▶ [Challenge]: Rewrite the lines from the line containing "Select the no double prime mark icon" through the line containing "[x=695, y=145]", with "graph" replaced by "chart" and nothing else altered.

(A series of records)
_ _ _
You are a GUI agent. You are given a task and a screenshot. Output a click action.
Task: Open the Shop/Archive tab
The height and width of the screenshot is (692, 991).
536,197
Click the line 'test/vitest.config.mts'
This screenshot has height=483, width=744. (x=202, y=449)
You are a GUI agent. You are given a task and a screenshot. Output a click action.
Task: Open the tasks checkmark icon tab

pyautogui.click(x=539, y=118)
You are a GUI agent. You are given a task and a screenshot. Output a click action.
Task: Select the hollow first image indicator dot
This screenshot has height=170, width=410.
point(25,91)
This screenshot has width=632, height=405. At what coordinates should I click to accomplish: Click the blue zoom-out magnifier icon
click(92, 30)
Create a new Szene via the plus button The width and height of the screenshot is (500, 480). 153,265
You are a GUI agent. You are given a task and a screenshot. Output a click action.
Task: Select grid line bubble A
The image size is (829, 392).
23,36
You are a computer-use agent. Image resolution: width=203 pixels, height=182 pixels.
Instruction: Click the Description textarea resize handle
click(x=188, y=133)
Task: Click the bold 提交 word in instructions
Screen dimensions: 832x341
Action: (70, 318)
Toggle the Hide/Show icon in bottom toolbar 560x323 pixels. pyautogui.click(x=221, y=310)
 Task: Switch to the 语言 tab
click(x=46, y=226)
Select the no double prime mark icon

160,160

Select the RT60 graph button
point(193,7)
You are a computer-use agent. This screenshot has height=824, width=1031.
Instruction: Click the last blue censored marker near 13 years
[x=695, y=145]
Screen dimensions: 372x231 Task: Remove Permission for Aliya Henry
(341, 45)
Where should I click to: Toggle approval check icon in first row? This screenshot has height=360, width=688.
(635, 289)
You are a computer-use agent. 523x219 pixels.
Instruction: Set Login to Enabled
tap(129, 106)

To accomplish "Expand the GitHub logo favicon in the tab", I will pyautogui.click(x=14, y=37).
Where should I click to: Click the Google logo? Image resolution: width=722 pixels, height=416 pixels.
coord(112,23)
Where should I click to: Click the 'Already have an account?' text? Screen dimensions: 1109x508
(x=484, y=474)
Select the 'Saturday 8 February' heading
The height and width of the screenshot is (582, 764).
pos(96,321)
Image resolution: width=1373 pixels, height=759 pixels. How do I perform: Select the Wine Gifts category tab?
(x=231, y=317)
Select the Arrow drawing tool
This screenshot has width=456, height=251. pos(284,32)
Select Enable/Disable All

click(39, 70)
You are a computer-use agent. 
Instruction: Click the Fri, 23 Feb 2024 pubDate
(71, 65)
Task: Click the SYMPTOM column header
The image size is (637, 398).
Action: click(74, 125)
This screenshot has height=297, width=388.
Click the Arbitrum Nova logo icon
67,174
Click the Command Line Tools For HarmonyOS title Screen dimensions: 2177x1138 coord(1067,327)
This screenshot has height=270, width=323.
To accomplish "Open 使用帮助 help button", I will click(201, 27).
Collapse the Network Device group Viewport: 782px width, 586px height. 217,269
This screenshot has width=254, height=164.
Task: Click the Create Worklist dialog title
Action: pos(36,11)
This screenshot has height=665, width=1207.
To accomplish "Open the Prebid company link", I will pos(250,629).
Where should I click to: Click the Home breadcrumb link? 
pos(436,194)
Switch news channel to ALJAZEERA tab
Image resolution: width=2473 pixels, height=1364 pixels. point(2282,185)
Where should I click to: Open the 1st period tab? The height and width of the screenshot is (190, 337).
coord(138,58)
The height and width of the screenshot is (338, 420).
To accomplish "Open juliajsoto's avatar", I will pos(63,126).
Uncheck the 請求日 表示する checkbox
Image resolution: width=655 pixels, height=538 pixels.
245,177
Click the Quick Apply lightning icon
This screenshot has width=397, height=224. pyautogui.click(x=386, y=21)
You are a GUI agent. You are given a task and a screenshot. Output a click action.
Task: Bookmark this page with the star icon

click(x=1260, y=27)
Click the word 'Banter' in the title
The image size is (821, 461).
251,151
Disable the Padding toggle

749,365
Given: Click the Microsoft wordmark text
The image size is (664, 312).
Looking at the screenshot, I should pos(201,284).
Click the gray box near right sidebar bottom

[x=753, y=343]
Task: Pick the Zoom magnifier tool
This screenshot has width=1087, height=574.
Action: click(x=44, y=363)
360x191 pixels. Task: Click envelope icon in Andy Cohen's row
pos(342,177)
_ _ _
▶ [Completed task]:
Select the no double prime mark icon

160,160

Select the RT60 chart button
point(193,7)
You are a computer-use agent. This screenshot has height=824, width=1031.
Instruction: Click the last blue censored marker near 13 years
[x=695, y=145]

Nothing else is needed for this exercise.